Validation of a Single Screening Question for Problem Drinking
Patients
Of 3616 injured persons presenting for care to one of the participating emergency centers during times when research staff were present, 579 were excluded, because the injury occurred more than 48 hours before, because of mental status changes (chronic or acute), or because the injury occurred in a controlled environment. Of 3037 eligible patients on covered shifts, 12.2% declined to participate, and 15.4% were missed, either because their injuries were severe enough to preclude an interview in the emergency department (8.1%) or because research staff were busy with other interviews (7.3%); 2199 persons were interviewed during covered emergency department shifts from February 1998 through January 2000.
Some injured patients were missed because of the severity of their injuries. Therefore, we recruited additional patients who had been admitted to the hospital during times not covered in the emergency department by study staff. These interviews were conducted from June 1999 through March 2000. A total of 618 were identified: 52 refused (8.4%); 69 were too severely injured (11.2%); and 139 were missed (22.5%), leaving 358 who were interviewed.

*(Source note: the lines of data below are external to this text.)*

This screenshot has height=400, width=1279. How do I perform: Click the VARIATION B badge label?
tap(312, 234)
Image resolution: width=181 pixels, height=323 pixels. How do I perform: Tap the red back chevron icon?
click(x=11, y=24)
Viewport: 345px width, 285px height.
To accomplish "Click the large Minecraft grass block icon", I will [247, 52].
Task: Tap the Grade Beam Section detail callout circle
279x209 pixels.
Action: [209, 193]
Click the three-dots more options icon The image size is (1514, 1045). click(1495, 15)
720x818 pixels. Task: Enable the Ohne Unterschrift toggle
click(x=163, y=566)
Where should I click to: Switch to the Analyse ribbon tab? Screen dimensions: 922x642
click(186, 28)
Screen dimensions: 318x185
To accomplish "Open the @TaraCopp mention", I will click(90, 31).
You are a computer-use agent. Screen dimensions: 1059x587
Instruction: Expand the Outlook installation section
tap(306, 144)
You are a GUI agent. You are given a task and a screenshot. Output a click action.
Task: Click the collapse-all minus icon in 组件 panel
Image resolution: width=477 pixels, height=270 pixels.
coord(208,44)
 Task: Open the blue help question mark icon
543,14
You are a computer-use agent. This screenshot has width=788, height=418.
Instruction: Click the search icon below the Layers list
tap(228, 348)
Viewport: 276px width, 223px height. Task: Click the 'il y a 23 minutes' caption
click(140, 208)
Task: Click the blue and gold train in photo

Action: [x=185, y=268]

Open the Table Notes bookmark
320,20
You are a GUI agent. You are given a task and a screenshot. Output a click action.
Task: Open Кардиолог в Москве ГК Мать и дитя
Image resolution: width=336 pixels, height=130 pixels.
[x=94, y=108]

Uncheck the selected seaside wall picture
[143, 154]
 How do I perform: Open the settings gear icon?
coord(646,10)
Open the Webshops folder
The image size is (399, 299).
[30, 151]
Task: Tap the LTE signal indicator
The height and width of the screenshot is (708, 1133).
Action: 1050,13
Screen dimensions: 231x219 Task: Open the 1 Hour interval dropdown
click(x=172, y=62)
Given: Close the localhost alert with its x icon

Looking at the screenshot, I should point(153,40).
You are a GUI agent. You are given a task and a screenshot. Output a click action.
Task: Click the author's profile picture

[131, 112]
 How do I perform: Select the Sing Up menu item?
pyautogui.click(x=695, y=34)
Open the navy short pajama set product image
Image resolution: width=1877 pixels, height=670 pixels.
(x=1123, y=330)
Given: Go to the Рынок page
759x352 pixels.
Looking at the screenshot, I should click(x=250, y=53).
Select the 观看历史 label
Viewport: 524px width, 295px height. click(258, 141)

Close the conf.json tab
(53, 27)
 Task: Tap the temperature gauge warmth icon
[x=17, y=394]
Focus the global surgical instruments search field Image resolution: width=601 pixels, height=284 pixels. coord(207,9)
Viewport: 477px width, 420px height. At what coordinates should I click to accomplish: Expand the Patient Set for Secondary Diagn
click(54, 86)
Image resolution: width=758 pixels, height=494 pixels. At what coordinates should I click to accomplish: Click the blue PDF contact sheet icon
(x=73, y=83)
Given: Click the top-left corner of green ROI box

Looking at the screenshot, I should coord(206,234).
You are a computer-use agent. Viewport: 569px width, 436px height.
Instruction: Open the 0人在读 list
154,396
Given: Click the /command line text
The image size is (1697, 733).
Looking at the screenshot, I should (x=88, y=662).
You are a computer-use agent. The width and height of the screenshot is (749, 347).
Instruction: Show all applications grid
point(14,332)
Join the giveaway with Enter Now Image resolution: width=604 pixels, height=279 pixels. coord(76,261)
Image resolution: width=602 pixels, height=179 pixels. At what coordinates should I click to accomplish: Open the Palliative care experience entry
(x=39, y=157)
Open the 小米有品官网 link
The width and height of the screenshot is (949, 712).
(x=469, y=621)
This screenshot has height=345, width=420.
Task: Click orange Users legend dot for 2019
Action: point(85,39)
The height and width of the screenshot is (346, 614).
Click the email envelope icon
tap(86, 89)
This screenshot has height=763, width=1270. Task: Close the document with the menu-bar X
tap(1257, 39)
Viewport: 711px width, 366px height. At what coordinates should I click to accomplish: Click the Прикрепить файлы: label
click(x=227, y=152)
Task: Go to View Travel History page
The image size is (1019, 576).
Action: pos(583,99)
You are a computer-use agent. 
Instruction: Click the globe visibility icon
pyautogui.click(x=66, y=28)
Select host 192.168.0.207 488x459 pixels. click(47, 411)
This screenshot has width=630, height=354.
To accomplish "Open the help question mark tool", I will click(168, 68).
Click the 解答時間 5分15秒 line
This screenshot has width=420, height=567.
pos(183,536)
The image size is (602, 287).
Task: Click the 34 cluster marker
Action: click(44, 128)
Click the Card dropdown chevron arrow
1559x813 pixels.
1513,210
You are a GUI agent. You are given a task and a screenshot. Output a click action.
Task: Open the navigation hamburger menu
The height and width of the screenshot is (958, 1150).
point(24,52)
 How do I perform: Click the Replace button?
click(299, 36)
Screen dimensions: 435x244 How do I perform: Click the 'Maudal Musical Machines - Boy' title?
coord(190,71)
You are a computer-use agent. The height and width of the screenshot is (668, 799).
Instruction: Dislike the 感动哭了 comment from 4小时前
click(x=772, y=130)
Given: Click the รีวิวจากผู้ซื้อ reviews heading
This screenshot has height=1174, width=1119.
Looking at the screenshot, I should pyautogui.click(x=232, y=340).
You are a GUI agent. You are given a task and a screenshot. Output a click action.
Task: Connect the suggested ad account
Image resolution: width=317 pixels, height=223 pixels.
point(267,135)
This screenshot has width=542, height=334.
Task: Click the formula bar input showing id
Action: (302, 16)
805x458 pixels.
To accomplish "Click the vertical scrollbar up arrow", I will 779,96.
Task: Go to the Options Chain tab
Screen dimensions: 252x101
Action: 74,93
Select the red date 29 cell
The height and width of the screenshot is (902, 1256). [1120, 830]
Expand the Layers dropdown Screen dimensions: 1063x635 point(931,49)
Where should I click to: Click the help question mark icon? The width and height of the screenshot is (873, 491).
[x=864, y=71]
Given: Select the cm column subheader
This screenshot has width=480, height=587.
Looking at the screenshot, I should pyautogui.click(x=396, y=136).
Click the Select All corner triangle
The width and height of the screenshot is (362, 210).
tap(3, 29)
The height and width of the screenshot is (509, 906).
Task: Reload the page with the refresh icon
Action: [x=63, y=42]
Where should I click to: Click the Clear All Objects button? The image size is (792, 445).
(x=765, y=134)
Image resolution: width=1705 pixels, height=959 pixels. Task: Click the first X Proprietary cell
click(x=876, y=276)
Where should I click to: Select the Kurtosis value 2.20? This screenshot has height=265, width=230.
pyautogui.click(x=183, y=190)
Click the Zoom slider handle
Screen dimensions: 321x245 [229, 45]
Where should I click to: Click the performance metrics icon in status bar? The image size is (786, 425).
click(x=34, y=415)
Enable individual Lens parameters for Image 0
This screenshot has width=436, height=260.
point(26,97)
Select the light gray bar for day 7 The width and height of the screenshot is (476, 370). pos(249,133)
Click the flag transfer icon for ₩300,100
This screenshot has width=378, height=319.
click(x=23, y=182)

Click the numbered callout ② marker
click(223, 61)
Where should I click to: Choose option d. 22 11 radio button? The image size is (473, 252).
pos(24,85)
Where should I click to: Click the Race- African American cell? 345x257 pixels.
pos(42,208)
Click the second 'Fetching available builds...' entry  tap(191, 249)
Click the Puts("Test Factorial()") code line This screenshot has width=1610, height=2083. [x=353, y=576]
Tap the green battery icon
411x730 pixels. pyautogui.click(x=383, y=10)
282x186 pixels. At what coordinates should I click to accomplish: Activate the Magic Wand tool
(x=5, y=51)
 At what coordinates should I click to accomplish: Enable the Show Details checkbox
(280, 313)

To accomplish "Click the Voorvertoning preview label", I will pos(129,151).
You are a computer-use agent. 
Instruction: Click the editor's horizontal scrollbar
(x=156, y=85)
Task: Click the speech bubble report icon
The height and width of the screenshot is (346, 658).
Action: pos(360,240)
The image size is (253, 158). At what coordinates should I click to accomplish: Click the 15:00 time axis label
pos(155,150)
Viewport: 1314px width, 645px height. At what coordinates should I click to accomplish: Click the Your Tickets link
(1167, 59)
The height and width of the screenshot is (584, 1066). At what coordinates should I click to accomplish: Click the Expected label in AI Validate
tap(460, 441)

We combined these 2 groups (from covered and noncovered emergency department shifts) and excluded those from noncovered shifts who had minimal effect on the results presented here. Of those 2557 interviews, 40 were with patients who had been injured and interviewed before. We excluded these from analysis, leaving 2517 individual patients. Table 1 shows basic demographic data and prevalence of alcohol problems. Seven patients (0.3% of interviews) did not answer the single problem-drinking screening question, and 13 (0.5%) did not complete the calendar-based review of recent drinking.
Statistical Analysis
We used bivariate analysis to calculate sensitivity and specificity, and confidence interval (CI) analysis17 to determine 95% CIs. We used the c statistic from logistic regression to calculate the area under the receiver-operating characteristic (ROC) curve18 in bivariate and multivariate models. We used the formula in Hanley and McNeil19 to calculate 95% CIs around the area under the ROC curve.*
Results
For detecting problem drinking, the single question (with “within the last 3 months” considered positive) had a sensitivity of 86% and a specificity of 86% Table 2. Sensitivity was higher in men; specificity was higher in women. The question was better in detecting hazardous drinking than alcohol use disorder and more effective in whites than in African Americans. In this study with a prevalence of problem drinking of 35%, the positive and negative predictive values were 77% and 92%. In a clinical setting with a prevalence of 15% (the national prevalence of past-month heavy drinking4), positive and negative predictive values would be 52% and 97%. Likelihood ratios18 are provided in Table 3.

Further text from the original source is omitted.